§ Records for this exercise

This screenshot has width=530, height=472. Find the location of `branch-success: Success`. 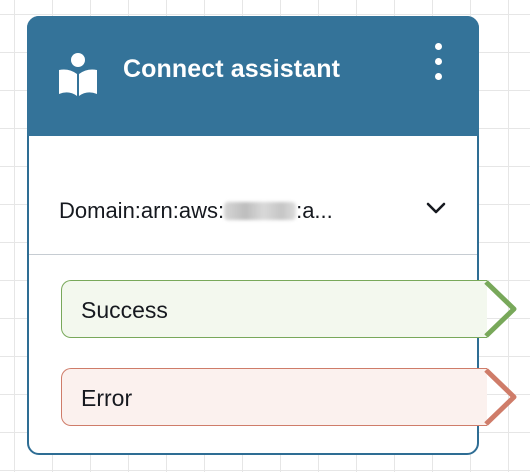

branch-success: Success is located at coordinates (274, 309).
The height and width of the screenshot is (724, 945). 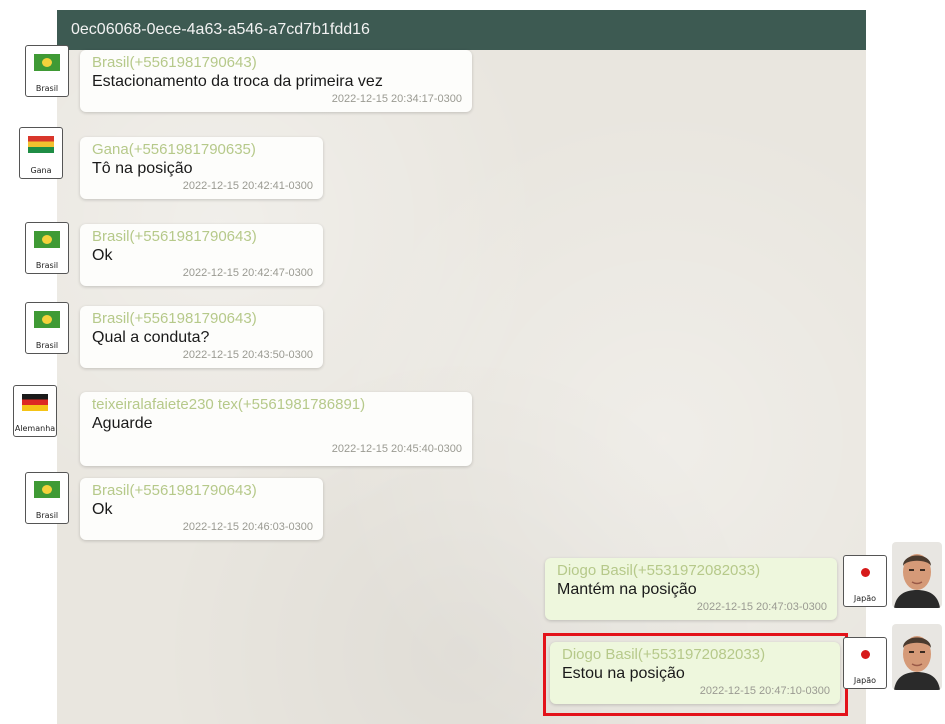 I want to click on message-timestamp: 2022-12-15 20:43:50-0300, so click(x=248, y=355).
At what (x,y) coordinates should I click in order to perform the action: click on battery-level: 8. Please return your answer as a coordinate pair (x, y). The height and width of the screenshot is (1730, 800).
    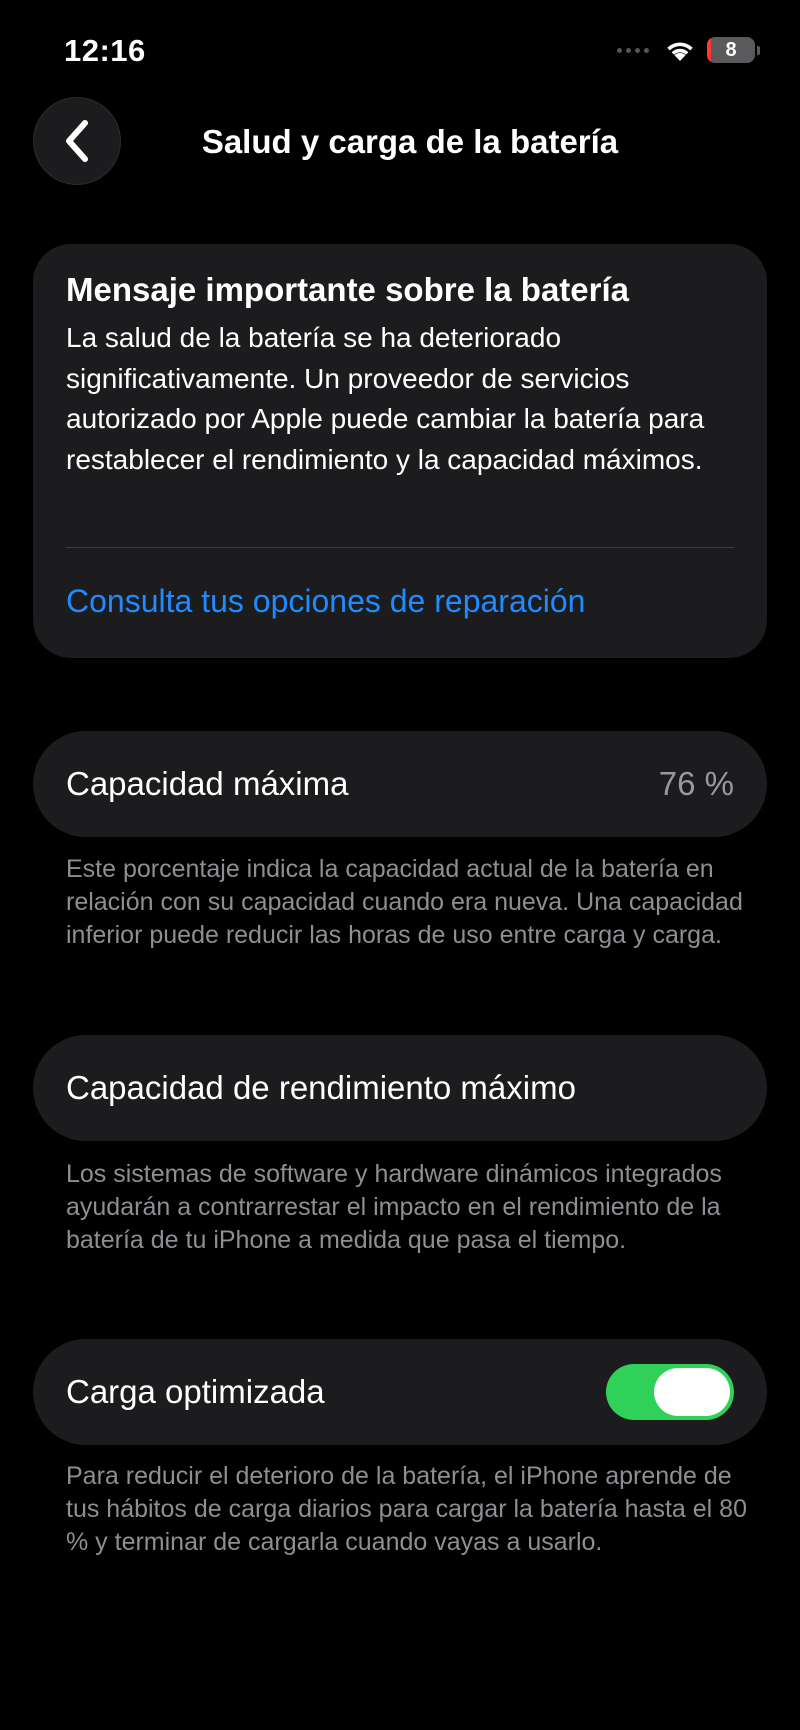
    Looking at the image, I should click on (731, 50).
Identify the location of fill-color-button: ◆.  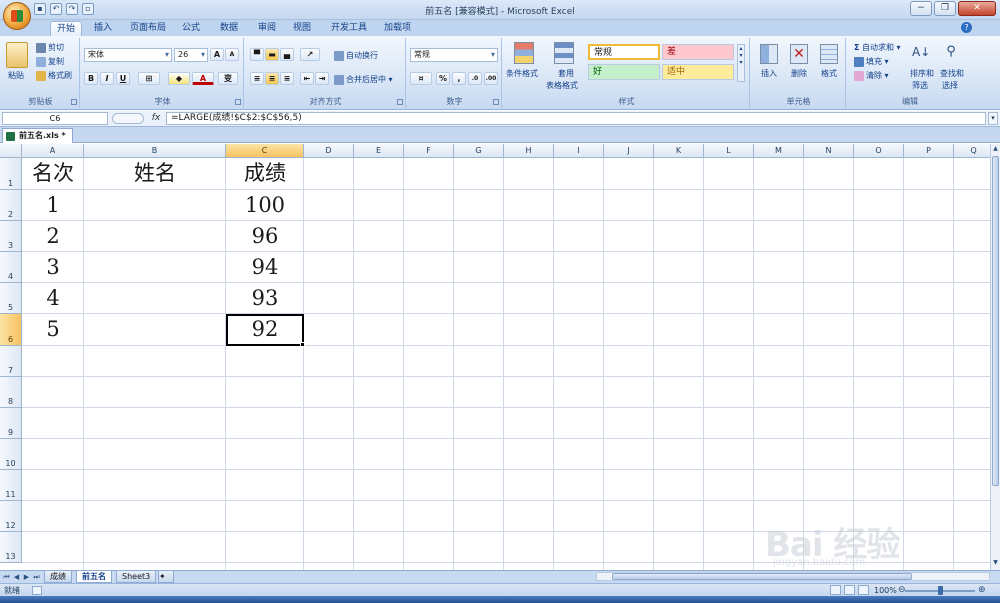
(179, 78).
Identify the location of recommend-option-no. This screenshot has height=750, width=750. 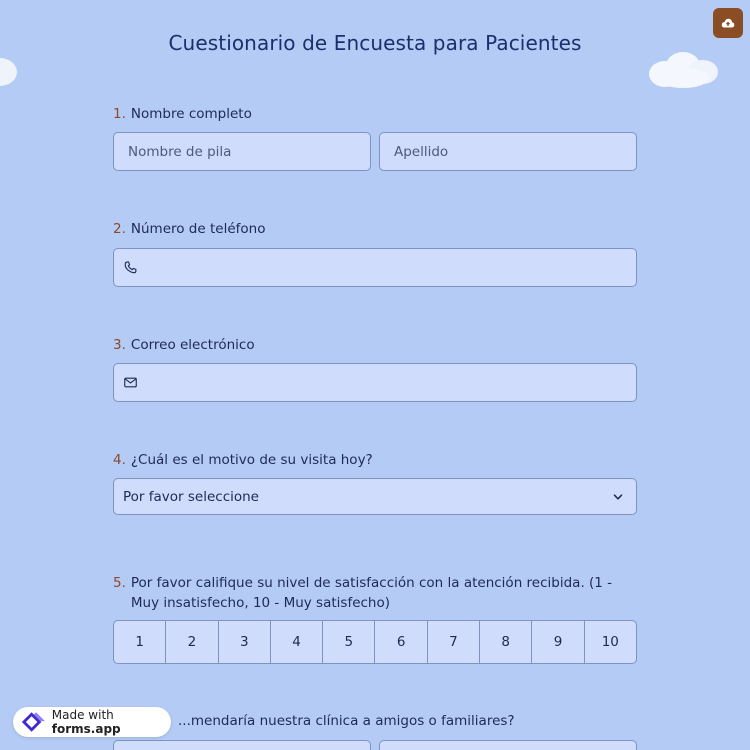
(508, 745).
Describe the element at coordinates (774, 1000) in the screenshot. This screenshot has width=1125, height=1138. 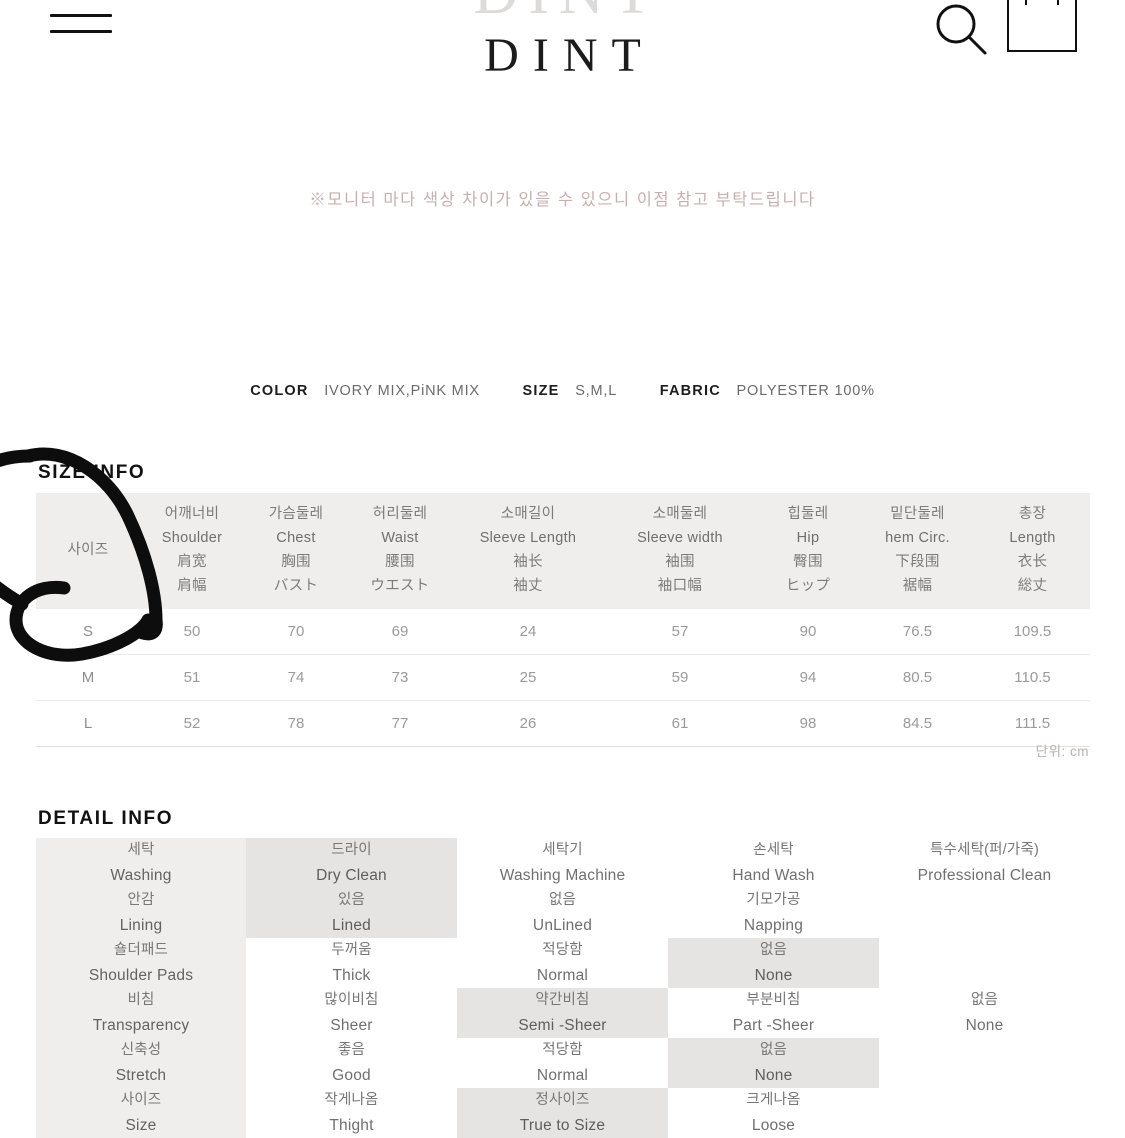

§ Assignment
Copy the material again from the line with "At what (x,y)" up to and including its last line, replacing "location" with "position" and changing nothing else. Leave out the pictures.

§ Answer section
At what (x,y) coordinates should I click in order to perform the action: click on battery-level: 8. Please return your answer as a coordinate pair (x, y). The height and width of the screenshot is (1730, 800).
    Looking at the image, I should click on (731, 50).
Identify the position of fill-color-button: ◆.  
(179, 78).
Identify the position of recommend-option-no. This screenshot has height=750, width=750. 
(508, 745).
Describe the element at coordinates (774, 1000) in the screenshot. This screenshot has width=1125, height=1138. 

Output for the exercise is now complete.